Há razões para tamanha preocupação. A começar pelo aumento do número de Ministérios, dos atuais 23 para 37 pastas, número muito superior ao de países desenvolvidos como Alemanha (15), Estados Unidos (15), Itália (18), Reino Unido (22) e Rússia (17), com todos os custos que isso irá representar.

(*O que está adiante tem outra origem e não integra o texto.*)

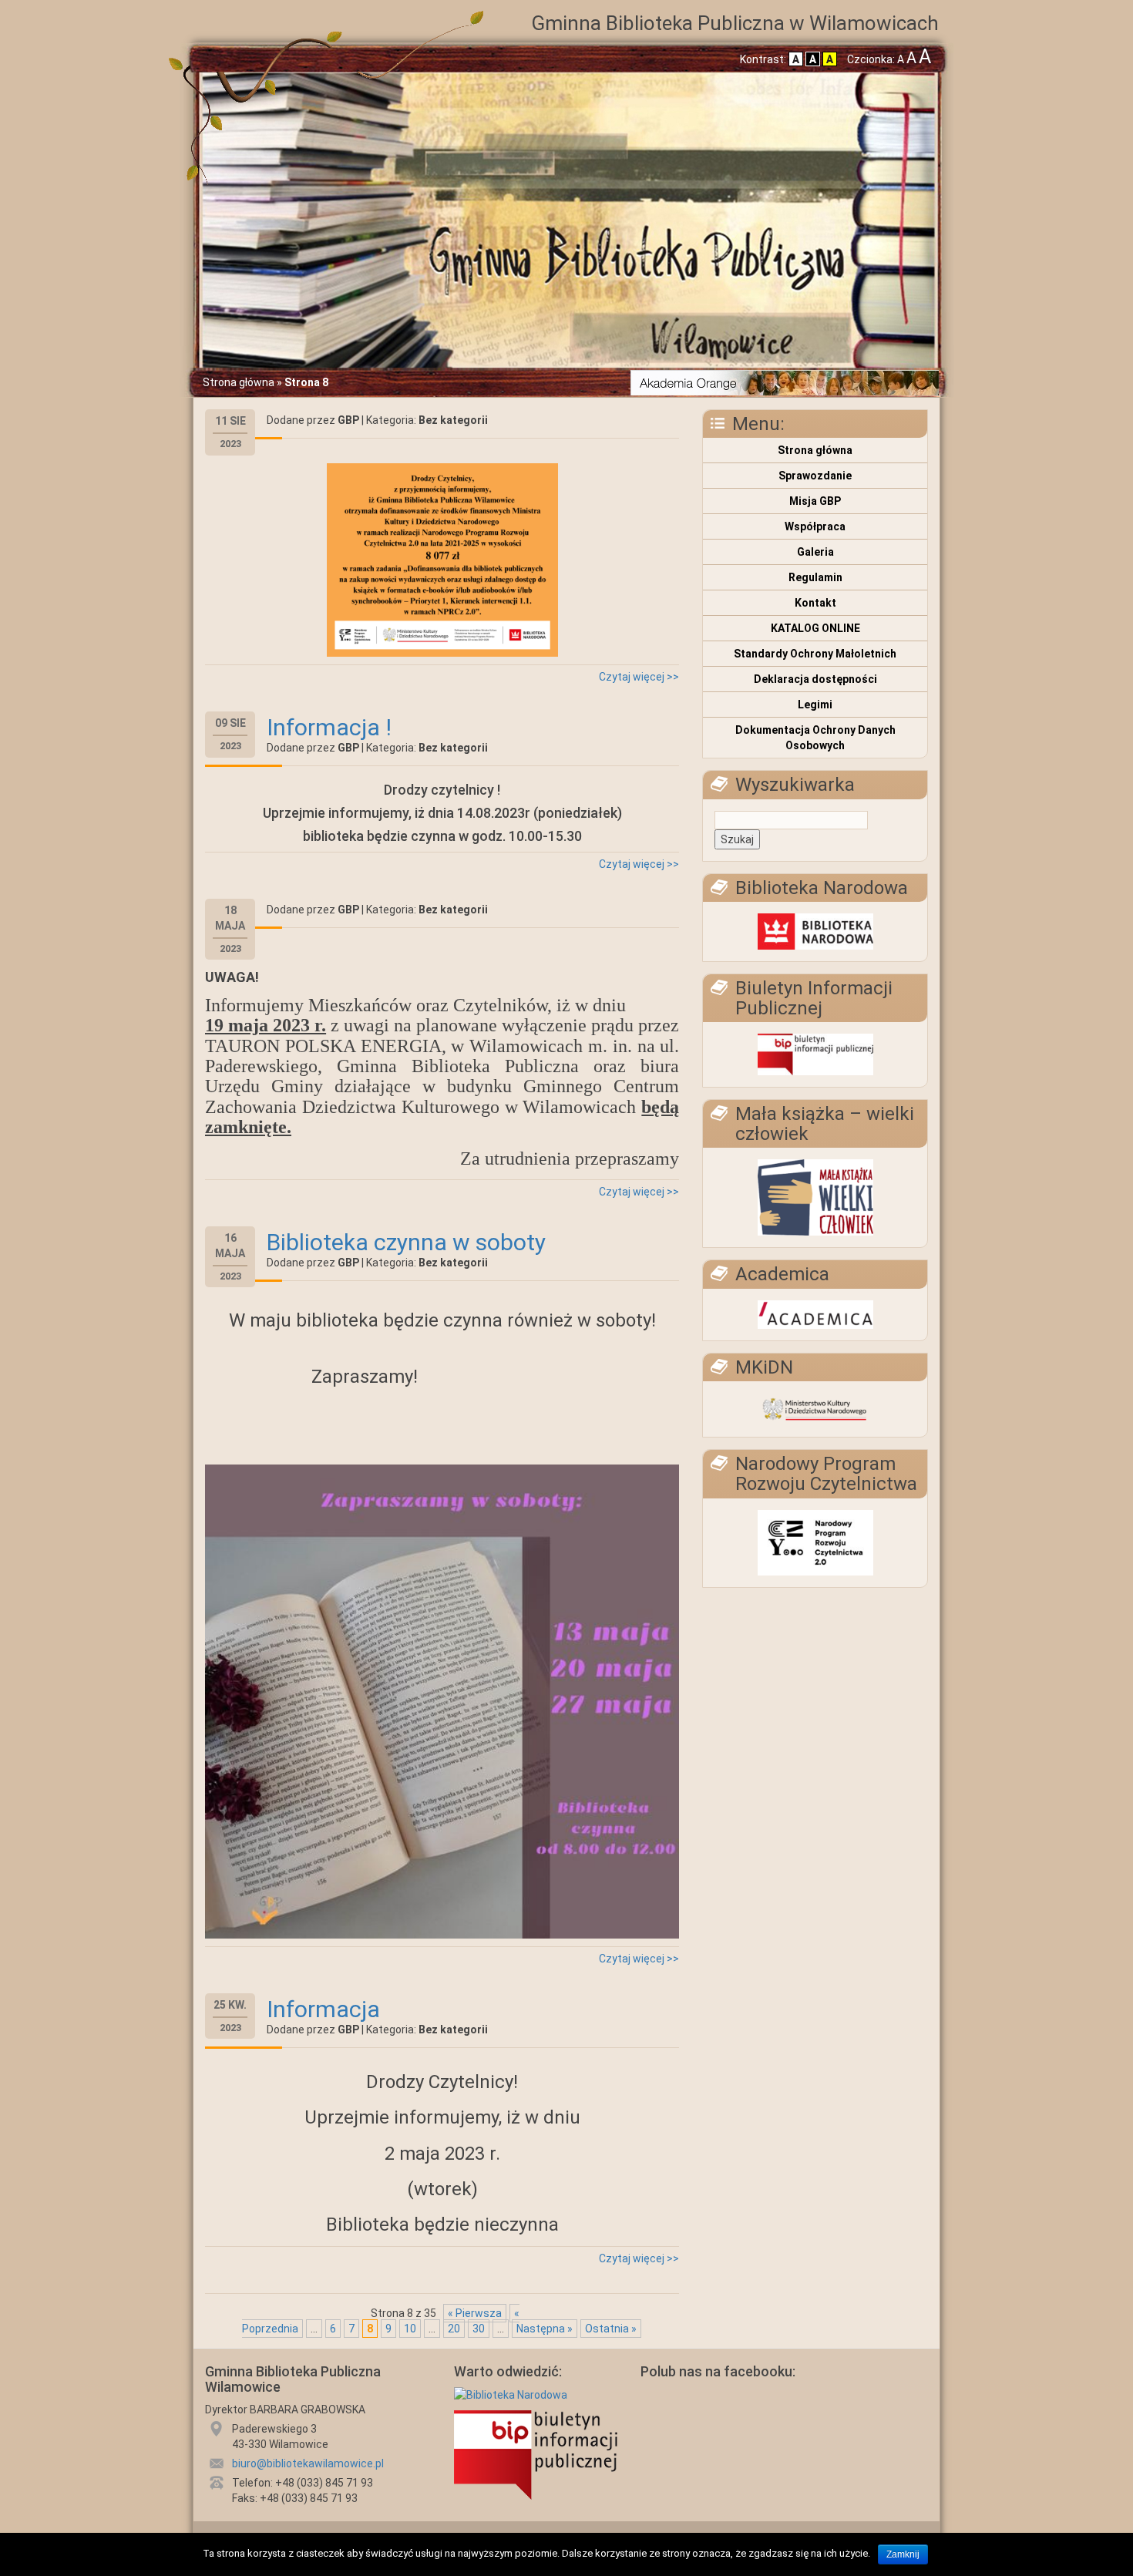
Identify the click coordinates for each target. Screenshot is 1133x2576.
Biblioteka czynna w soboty (406, 1242)
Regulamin (815, 577)
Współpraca (815, 526)
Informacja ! (329, 727)
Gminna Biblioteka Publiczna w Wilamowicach (735, 23)
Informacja (323, 2009)
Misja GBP (815, 501)
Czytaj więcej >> (639, 677)
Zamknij (903, 2554)
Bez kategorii (453, 420)
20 (454, 2328)
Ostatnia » (611, 2328)
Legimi (815, 704)
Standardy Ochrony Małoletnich (815, 653)
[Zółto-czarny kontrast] (829, 59)
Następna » (544, 2328)
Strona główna (238, 382)
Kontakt (815, 603)
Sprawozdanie (815, 475)
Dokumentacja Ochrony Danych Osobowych (815, 738)
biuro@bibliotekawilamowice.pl (308, 2463)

Outro motivo foi a PEC da Transição, pela qual o novo governo propôs ao Congresso autorização para gastar R$ 180 bilhões por ano acima do teto legal, por quatro anos. A justificativa foi a necessidade de garantir recursos para o pagamento do Bolsa Família, mas o Parlamento achou exagerado e modificou o projeto original, aprovando o estouro do teto por um ano apenas e no total de R$ 145 bilhões, considerando ser tempo suficiente para o governo que assume em janeiro fazer os ajustes necessários no primeiro ano do exercício a fim de assegurar recursos orçamentários dentro do limite legal para 2024.

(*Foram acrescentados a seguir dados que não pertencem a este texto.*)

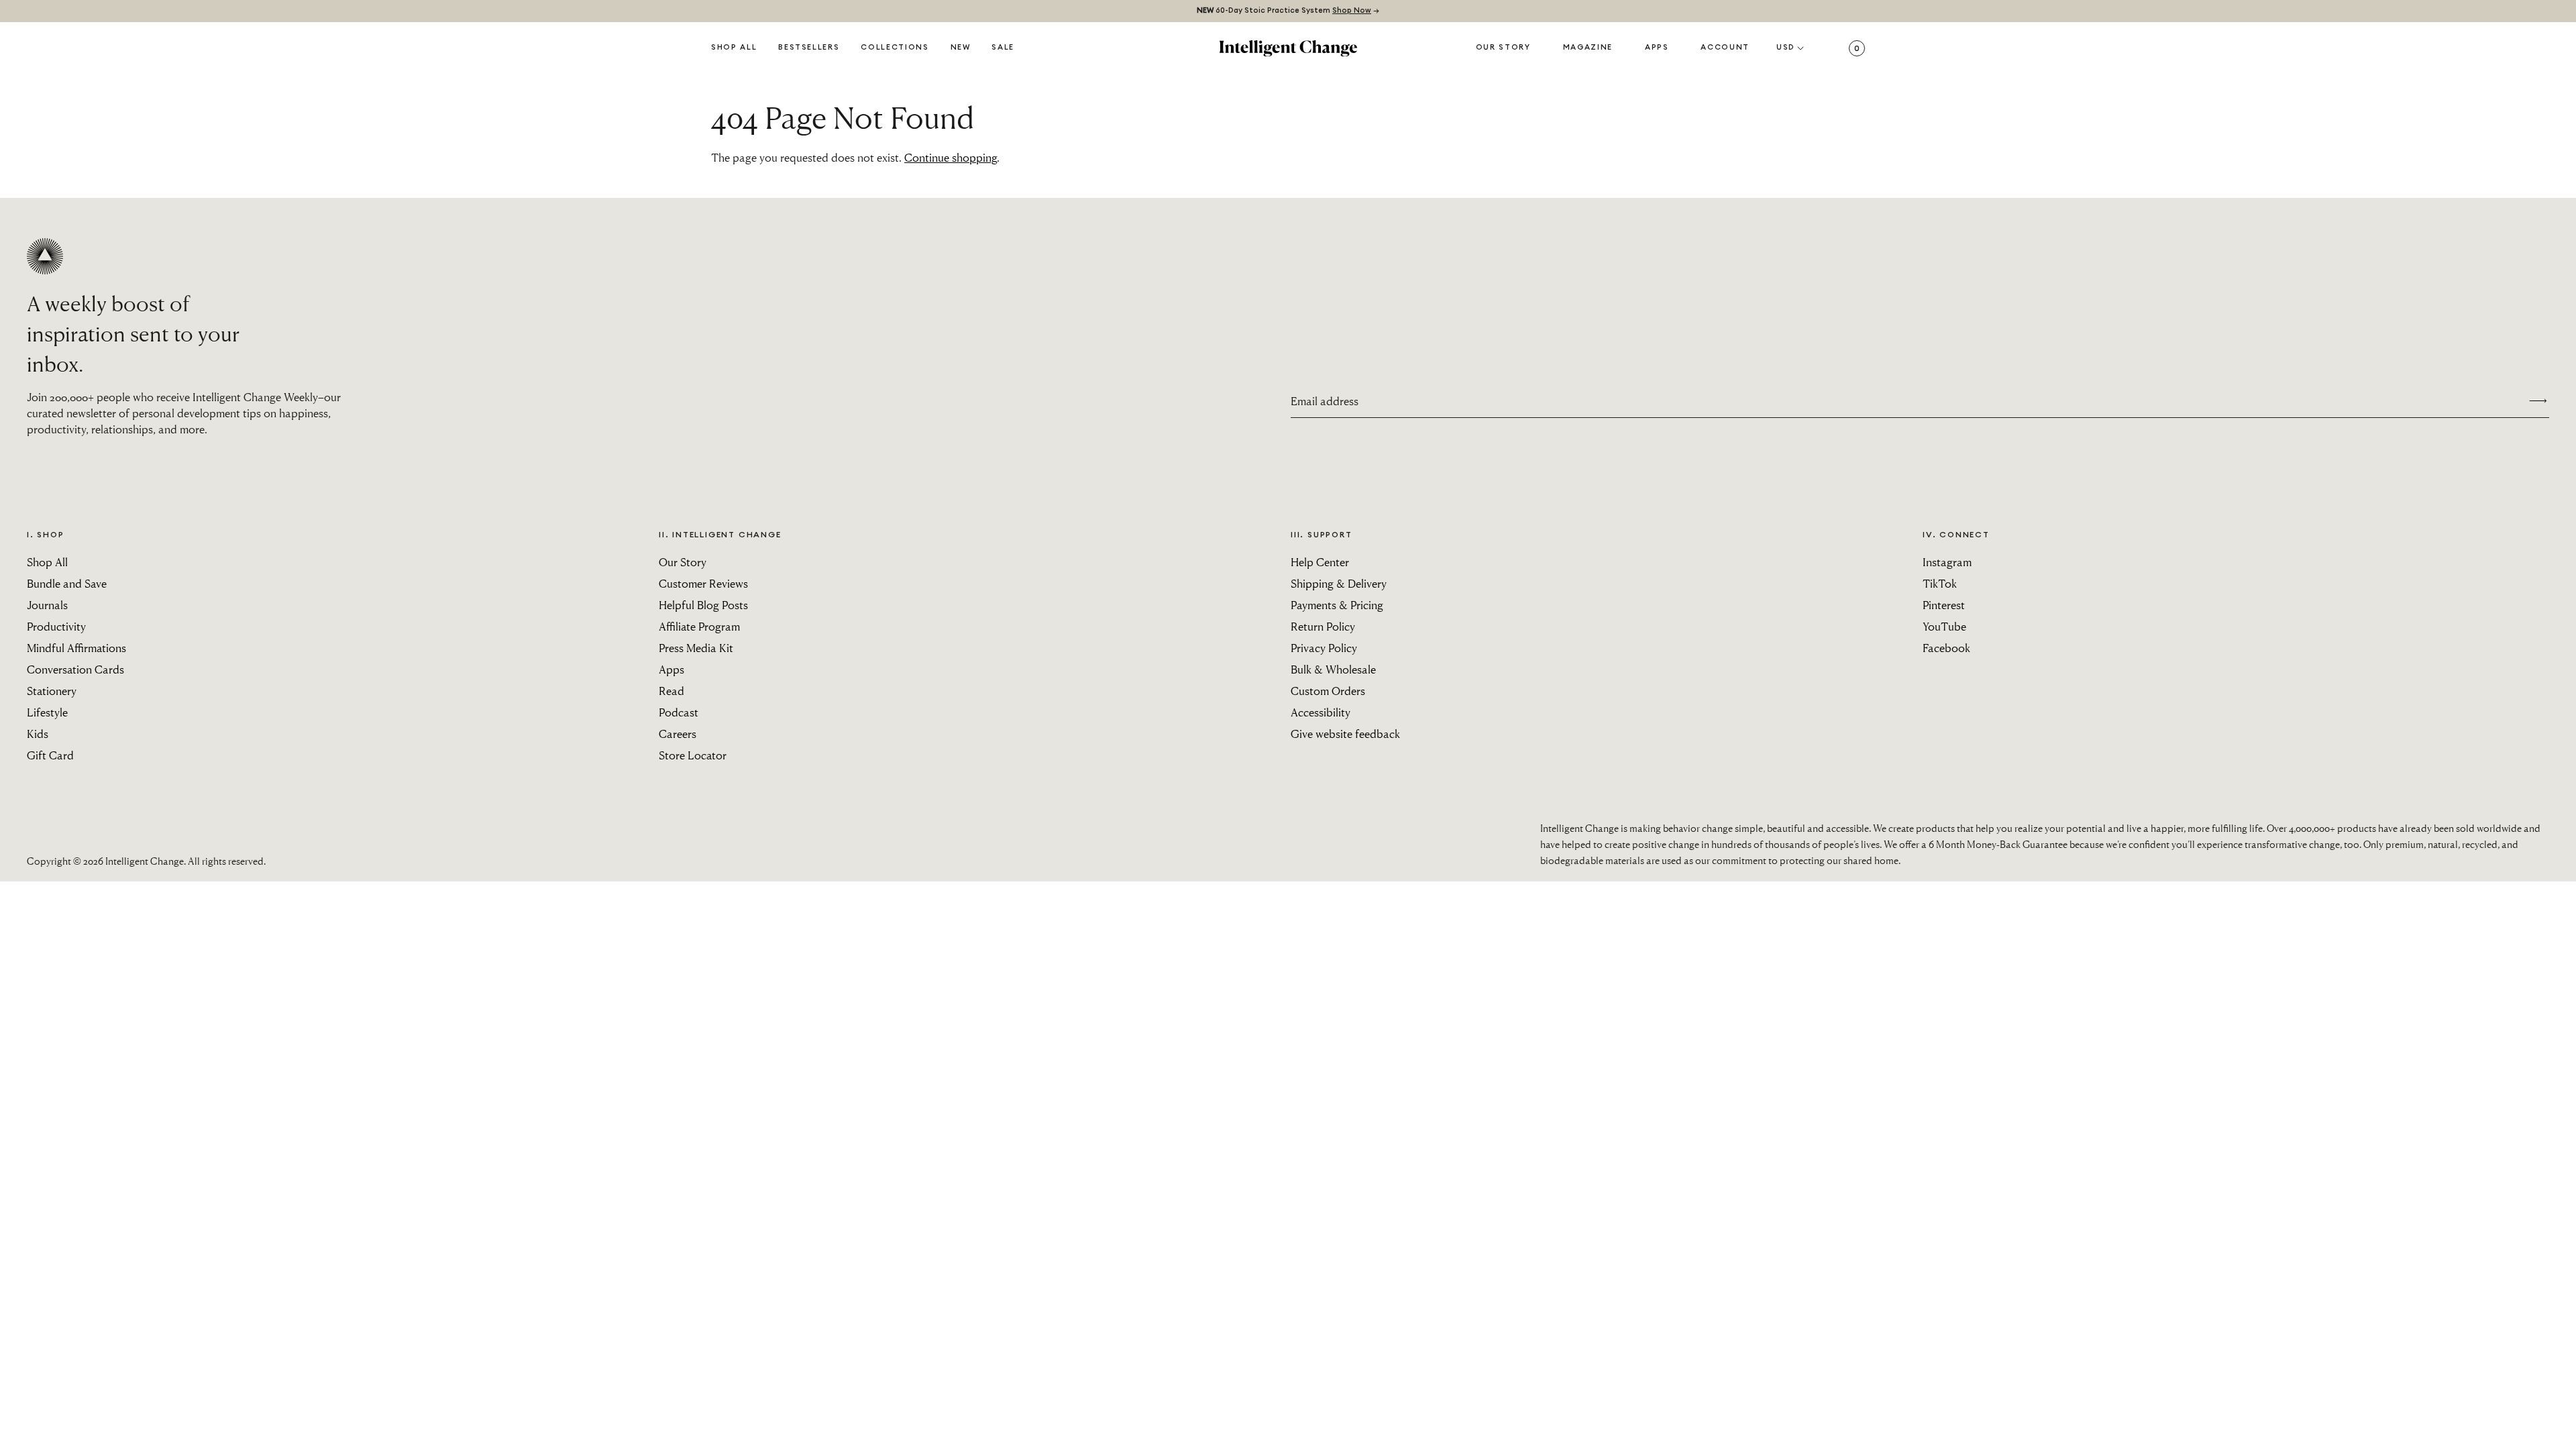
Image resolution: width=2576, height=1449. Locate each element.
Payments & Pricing (1337, 605)
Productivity (56, 626)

Outra medida polêmica foram as alterações na Lei das Estatais, aprovadas em votação relâmpago, de modo a permitir o aumento de 0,5% para até 2% da receita bruta operacional como limite de despesas com publicidade para empresas públicas e sociedades de economia mista, em cada exercício. Também foi reduzida drasticamente (de 3 anos para apenas 30 dias) a quarentena entre a desvinculação da estrutura de partido político ou de trabalho vinculado à organização, estruturação e realização de campanha eleitoral e a posse do indicado para cargo de diretoria ou de conselho de administração de empresa pública e sociedades de economia mista da União, Estados, do Distrito Federal e dos Municípios. Essa alteração – carta marcada para beneficiar histórico integrante do partido do presidente eleito – abriu uma brecha legal de efeito muito mais abrangente, mesmo porque a mudança também abrangeu a quarentena para cargos de agências reguladoras. As alterações facilitarão nomeações políticas em 587 cargos de alto escalão (272 diretorias e 315 vagas em Conselhos), com remunerações e benefícios que consumirão até R$ 3 bilhões por ano.

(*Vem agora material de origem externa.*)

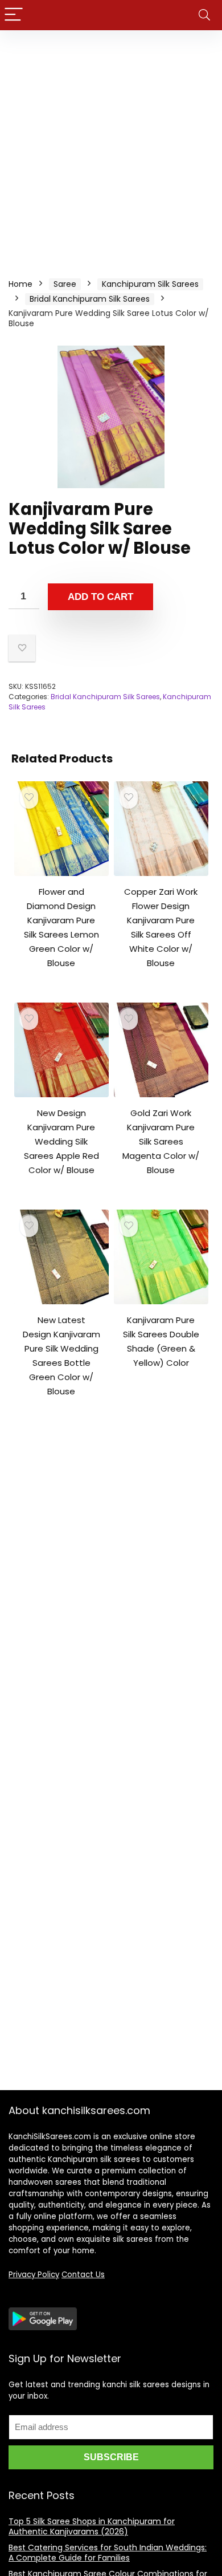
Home (20, 284)
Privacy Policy (34, 2274)
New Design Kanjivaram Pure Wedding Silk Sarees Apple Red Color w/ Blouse (61, 1141)
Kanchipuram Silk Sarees (150, 284)
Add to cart (100, 596)
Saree (65, 284)
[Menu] (13, 15)
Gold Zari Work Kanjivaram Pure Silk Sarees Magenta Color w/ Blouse (160, 1141)
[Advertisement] (111, 147)
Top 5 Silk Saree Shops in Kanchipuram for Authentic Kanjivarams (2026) (92, 2526)
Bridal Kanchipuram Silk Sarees (90, 299)
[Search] (204, 15)
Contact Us (83, 2274)
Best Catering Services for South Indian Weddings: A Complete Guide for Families (108, 2552)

Além disso, o governo já prepara um novo substitutivo para a Lei, a fim de flexibilizar o acesso a cargos nos conselhos administrativos das estatais. Se aprovado, o governo garantirá mais espaço para seus aliados no comando das empresas, uma vez que 317 postos serão disponibilizados.
Tudo isso caminha na contramão de tudo o que se esperava: a moralização das estatais, que detêm os cargos com maior remuneração e que num passado muito recente foram palco de um enorme esquema de corrupção, responsável por condenações judiciais – depois revistas – de vários políticos que agora retornam ao poder. O mais dramático é que a farra será estendida aos estados, ao Distrito Federal e aos municípios, num efeito cascata significativamente oneroso aos cofres públicos.
Temos, portanto, um sinal preocupante: a instituição de mais privilégios, com mais despesas, em vez do corte de gastos, em decisão totalmente dissociada da realidade das receitas. Uma afronta aos princípios básicos de administração.
Por outro lado, ainda não se ouviu do presidente eleito e de sua equipe de ministros nenhuma menção às propostas de redução de despesas, ao corte de privilégios ou a um plano de metas, essenciais à retomada do desenvolvimento do país, ansioso por um futuro melhor para seus 215 milhões de habitantes.
Nesta nação de decisões estranhas, um ministro da Suprema Corte decidiu às 23h37 de um domingo, logo após o encerramento da Copa do Mundo no Catar, de forma monocrática, que a manutenção do programa de transferência de renda (atual Auxílio Brasil) poderá se dar por meio de abertura de crédito extraordinário, o que deixa essas despesas fora do limite de gastos. Tal decisão se deu no julgamento de pedido apresentado por um partido político e, com ela, a discussão sobre a questão deslocou-se do Congresso Nacional, onde vinha sendo debatida possível alteração legislativa, para ter desfecho no Judiciário.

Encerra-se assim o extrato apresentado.